I never thought I would be NC with any of my family even the extended members. But due to money and lack of support this has happened. I think especially as we get older our relationships focus on our immediate family unit . Often an outsider like a DIL or SIL can trigger a rift either because they support their spouse in not putting up with abusive behavior or because they encourage isolation for their own reasons . It is still taboo to be estranged from family but it seems a lot more common than I ever thought.

Wordsmithery · 08/04/2026 13:43

I'd tend to assume it's the parent/s fault. For one child to go NC is a tragedy. Two feels more like an avoidable pattern. Having said that, I'm sure nearly all parents do their best and circumstances can be very difficult indeed for some, so it's not fair to judge.
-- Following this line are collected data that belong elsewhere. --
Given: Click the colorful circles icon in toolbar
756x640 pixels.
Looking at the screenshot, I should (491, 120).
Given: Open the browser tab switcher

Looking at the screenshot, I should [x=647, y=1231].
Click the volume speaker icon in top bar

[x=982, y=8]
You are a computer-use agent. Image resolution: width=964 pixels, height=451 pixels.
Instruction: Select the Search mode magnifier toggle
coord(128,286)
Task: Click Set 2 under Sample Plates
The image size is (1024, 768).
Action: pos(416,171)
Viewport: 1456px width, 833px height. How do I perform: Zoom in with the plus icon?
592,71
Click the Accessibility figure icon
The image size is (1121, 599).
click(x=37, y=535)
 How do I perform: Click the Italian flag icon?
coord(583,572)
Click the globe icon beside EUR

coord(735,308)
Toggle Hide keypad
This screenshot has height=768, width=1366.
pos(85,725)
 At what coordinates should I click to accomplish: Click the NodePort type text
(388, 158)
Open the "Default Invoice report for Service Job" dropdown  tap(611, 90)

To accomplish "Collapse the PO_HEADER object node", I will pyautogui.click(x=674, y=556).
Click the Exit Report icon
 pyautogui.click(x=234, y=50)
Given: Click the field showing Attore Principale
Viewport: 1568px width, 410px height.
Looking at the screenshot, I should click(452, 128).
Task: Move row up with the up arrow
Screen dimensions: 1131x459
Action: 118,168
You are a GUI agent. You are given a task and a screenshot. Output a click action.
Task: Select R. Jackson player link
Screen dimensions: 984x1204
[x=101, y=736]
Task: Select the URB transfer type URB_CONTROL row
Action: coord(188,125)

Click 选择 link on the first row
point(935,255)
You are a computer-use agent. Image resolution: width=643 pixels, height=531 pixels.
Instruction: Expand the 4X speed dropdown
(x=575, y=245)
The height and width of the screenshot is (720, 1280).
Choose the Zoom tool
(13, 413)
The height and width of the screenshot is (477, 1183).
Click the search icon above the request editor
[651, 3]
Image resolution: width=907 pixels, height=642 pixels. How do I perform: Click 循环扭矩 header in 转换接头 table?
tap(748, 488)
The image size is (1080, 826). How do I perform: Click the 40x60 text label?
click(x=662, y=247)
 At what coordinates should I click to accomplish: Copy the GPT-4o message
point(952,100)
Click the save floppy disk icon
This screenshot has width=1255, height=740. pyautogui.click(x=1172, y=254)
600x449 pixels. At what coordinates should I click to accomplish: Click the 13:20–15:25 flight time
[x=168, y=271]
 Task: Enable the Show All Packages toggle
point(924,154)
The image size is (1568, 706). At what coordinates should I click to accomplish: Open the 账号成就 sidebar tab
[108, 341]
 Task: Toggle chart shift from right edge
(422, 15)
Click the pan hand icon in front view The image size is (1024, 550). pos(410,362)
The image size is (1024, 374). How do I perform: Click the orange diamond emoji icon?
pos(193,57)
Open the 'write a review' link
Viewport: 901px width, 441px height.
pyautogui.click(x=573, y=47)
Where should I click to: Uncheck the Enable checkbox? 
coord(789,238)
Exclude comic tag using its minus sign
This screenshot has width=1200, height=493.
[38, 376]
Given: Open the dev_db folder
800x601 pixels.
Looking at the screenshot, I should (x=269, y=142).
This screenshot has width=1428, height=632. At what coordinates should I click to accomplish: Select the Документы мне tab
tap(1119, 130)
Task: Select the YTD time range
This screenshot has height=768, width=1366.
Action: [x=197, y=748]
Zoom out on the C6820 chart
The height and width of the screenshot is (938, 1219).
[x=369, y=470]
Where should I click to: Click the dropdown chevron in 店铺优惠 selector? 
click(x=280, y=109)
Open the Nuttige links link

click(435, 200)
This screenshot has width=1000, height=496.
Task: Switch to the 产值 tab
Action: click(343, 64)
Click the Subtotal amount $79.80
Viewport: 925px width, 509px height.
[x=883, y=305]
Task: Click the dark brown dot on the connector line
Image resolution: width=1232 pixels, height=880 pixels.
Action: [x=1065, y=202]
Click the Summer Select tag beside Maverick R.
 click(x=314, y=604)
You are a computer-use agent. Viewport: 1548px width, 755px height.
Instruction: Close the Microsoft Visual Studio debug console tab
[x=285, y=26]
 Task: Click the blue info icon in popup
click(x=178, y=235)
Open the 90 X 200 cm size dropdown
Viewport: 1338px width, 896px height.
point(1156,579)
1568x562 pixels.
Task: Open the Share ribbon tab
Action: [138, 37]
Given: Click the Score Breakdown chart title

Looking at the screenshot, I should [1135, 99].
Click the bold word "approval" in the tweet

phoenixrosehere · 08/04/2026 13:46

I’d listen to how and the way they talk about their adult child/children.

Plenty of parents (not saying all) have a golden child and they don’t notice the difference in how they talk about their children to others, but you can often hear it in their voice and see it in their facial expressions.

One adult child could be doing well yet the way the parents talk about them sounds horrid while the adult child who is their favourite/ golden child could be the worse person going and they would be singing their praises and making excuses for them.

Sartre · 08/04/2026 13:48

I’m estranged from my dad. I have no idea what he tells people (if anything) but I wouldn’t be surprised if I’m at fault because he’s a narcissist so can do no wrong. He basically moved to London when I was 8 to become an actor. He’s still trying as far as I know 25 years later, he also self published two GPT generated books last year. I find him embarrassing. I’m an academic and hate that we share a (fairly rare) surname, incase anyone ever makes the link between my published work and his AI tripe…

He was a Disney dad when I grew up. He didn’t know how to parent so compensated by throwing cash my way. I loved it because my mum was very poor so I grew up on a rough estate with very little but then I’d go see him at the weekend and he’d splurge. Expensive clothes and trainers, extravagant birthday parties, iPods when they were released, the latest phone, lots of spending money when I got older so I could take my friends out, pricey holidays etc. I honestly thought he was perfect.

Then I reached adulthood and he stopped seeing me or even really contacting me. It was as though he thought I didn’t need him anymore and his job was done. I called him out on it and he made up some nonsense so I snapped and told him to stop following his pathetic pipe dream and get a real job. I got in touch with him again about 7 years later in my mid 20s, DH said DC should have a relationship with him. I travelled down to him and he just talked about himself the whole time, didn’t ask me a single question. I gave up, he didn’t chase me either.

As I say, no idea what he says about me if anyone ever asks but there you go. Up to you whether you judge him as a parent for that situation or not. My mum’s partner is estranged from one of his children and I’ve always been wary of him as a result.

Netcurtainnelly · 08/04/2026 13:52

Orphlids · 08/04/2026 13:11

I’m interested in outsiders’ views on estrangements between parents and their adult children. If you’ve met, or were to meet someone, and then discovered they were estranged from both their adult children, what would your initial thoughts be, assuming you knew nothing more about how the estrangement came to happen?

UABU - you wouldn’t think negatively about the parent. You’d be prepared accept the adult children were perhaps unpleasant, or difficult people. You’d feel sorry for the parent.

UANBU - you’d suspect the parent’s poor behaviour was more likely to have caused the estrangements, and you might view that person with suspicion.

Which is closer to your view? I’d be interested in any thoughts, if you’d like to comment in further detail.

I wouldn't think anything as I'm.not interested in their children. It's them I'm having a friendship with. I would mind my own business.

Also your being very judgemental to think like this and also to use the words secretlythink. You have no idea what has gone on.

your focus should be on your friendship with them, not worrying and judging their personal business.